I am trying to get llama-2 over mlc_chat_cli to work with VirtualMachineProfiler to get per op profiling.
Judging from the reply here, this should be possible.
Then, in order to profile an operation, from what I understand (from here), I need to call the profile function with the first argument being the function name I want to profile and the rest of the arguments being as they were. However, so far I have had no real success.
I have tested against the decode function, as well as softmax_with_temperature. But I am getting issues wrt the passed arguments.
I have managed to make this work with the vm_profiler and profile function as a wrapper over the individual operations (e.g. prefill, softmax, etc.). I am passing the function names as strings.
While this works ok for the case of M1 (metal), Android seems to be missing events. Is this something you are aware of?
I tried to add profiler into llm_chat.cc like below
NDArray Softmax(NDArray input, NDArray temperature_arr) {
NDArray ret;
tvm::runtime::profiling::Report report = ft_.profile_func_(ft_.softmax_func_, input,
** temperature_arr);**
std::cout<<"Softmax function "<<std::endl;
try {
ret = ft_.softmax_func_(input, temperature_arr);
} catch (const dmlc::Error& e) {
// This branch is for compatibility:
// The old softmax function takes temperature arr with shape (),
// and the new softmax func takes temperature arr with shape (1,).

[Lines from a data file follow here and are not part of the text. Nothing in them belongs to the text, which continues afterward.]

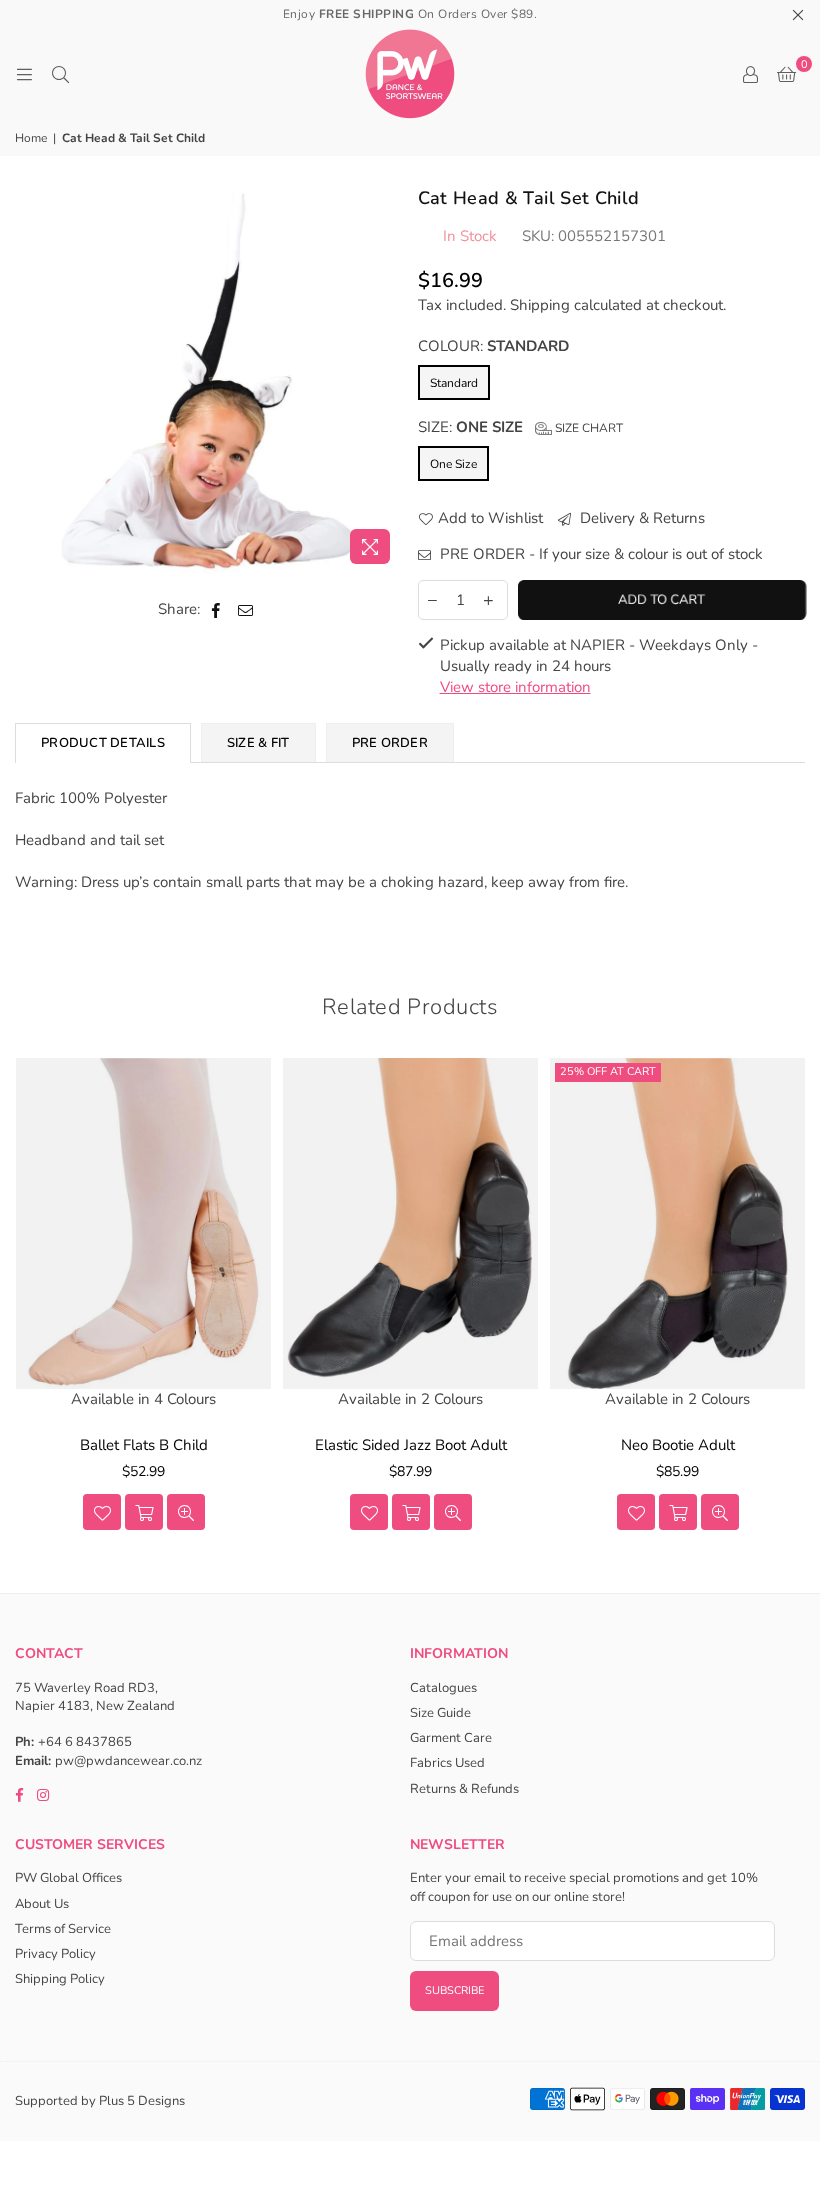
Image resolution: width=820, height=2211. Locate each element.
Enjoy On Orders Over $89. (410, 14)
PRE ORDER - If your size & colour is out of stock (599, 554)
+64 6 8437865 (85, 1742)
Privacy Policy (55, 1954)
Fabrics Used (447, 1763)
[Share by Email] (246, 609)
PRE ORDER (390, 743)
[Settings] (750, 74)
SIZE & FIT (258, 743)
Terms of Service (63, 1929)
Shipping (540, 305)
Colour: (493, 346)
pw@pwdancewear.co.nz (128, 1761)
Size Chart (587, 428)
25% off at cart (608, 1071)
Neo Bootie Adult (678, 1445)
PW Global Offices (68, 1878)
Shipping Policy (60, 1979)
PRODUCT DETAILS (103, 743)
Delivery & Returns (640, 518)
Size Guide (440, 1713)
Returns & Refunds (464, 1789)
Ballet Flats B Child (144, 1445)
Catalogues (443, 1688)
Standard (454, 383)
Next (792, 1300)
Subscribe (454, 1990)
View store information (515, 687)
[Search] (60, 74)
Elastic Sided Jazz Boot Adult (411, 1445)
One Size (453, 464)
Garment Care (451, 1738)
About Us (42, 1904)
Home (31, 138)
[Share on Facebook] (216, 609)
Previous (27, 1300)
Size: (520, 427)
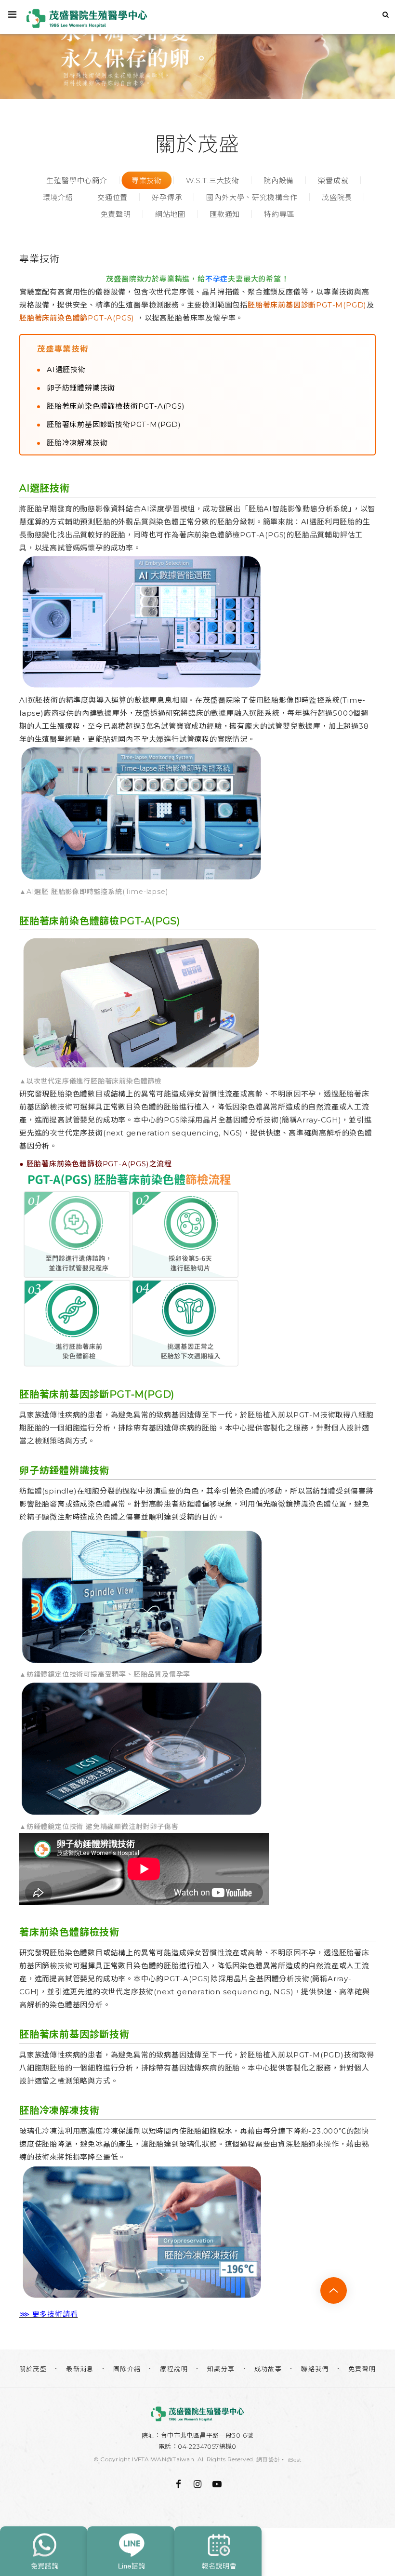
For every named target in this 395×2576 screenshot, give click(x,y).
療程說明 (174, 2369)
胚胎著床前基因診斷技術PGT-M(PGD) (114, 424)
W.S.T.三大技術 (212, 180)
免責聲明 (116, 214)
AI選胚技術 (66, 369)
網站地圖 (170, 214)
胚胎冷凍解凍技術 (77, 442)
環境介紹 (58, 197)
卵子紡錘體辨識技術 (81, 387)
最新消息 (80, 2369)
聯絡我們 (315, 2369)
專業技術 (147, 180)
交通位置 (112, 197)
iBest (295, 2459)
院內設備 (278, 180)
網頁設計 (268, 2459)
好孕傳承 (167, 197)
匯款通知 (225, 214)
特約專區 (279, 214)
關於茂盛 (33, 2369)
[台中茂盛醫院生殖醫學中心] (197, 2413)
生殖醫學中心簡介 (76, 180)
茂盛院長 (337, 197)
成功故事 (268, 2369)
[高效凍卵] (197, 49)
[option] (197, 49)
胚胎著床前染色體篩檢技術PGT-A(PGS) (116, 406)
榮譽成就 (333, 180)
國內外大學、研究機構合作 (252, 197)
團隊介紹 (127, 2369)
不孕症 (216, 278)
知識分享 (221, 2369)
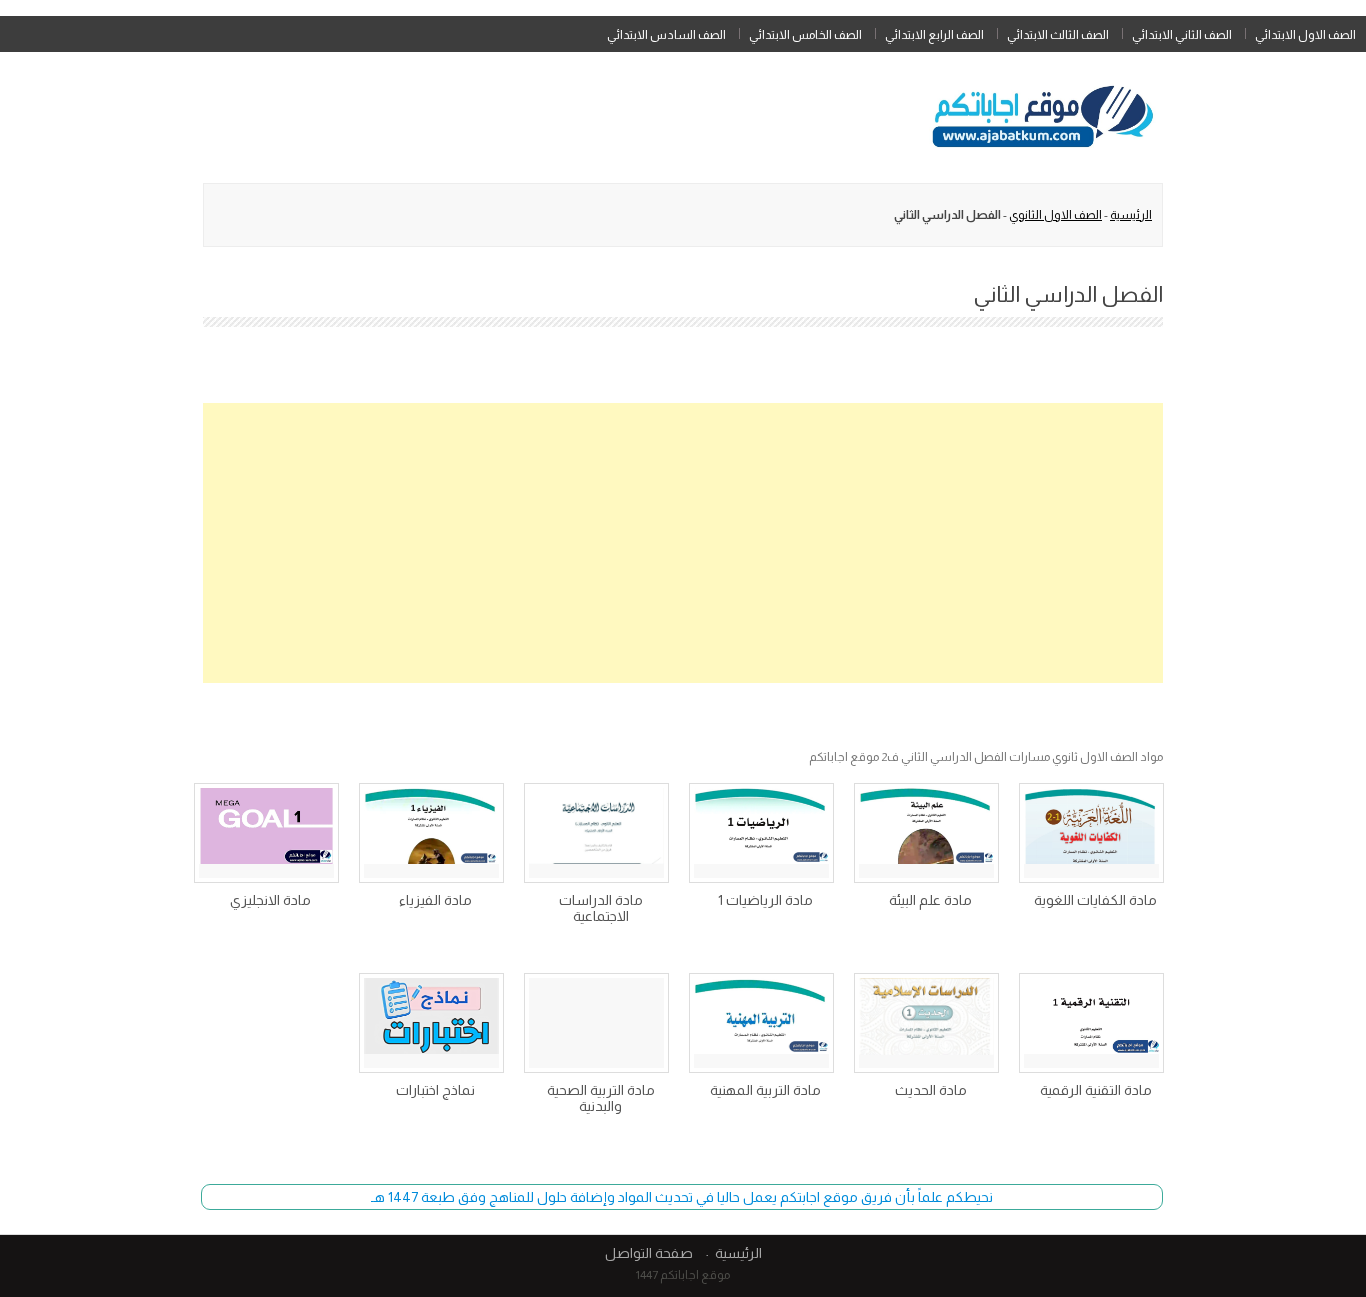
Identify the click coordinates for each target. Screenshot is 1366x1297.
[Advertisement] (683, 543)
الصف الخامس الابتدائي (805, 35)
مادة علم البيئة (930, 900)
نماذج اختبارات (435, 1090)
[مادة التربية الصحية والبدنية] (596, 1023)
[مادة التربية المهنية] (761, 1023)
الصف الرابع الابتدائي (934, 35)
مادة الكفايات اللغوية (1095, 900)
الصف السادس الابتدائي (666, 35)
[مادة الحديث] (926, 1023)
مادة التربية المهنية (765, 1090)
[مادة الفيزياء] (431, 833)
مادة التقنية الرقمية (1096, 1090)
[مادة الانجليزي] (266, 833)
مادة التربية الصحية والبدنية (601, 1098)
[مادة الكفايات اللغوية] (1091, 833)
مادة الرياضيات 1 (765, 900)
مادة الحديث (931, 1090)
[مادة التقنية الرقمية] (1091, 1023)
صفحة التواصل (649, 1253)
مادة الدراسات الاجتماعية (601, 908)
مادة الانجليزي (270, 900)
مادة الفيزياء (435, 900)
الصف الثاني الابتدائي (1182, 35)
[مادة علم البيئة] (926, 833)
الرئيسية (1131, 215)
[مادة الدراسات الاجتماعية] (596, 833)
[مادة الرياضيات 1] (761, 833)
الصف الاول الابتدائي (1305, 35)
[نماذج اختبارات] (431, 1023)
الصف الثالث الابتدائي (1058, 35)
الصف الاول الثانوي (1055, 215)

// Remove this branch after updating all prebuilt model libraries.
temperature_arr = temperature_arr.CreateView({}, temperature_arr->dtype);
ret = ft_.softmax_func_(input, temperature_arr);
}
std::cout << report->AsTable() << std::endl;
return ret;
}
I don’t see it get called there when I run mlc_chat_cli application. I used openCL/GPU, Could you tell me how you did it?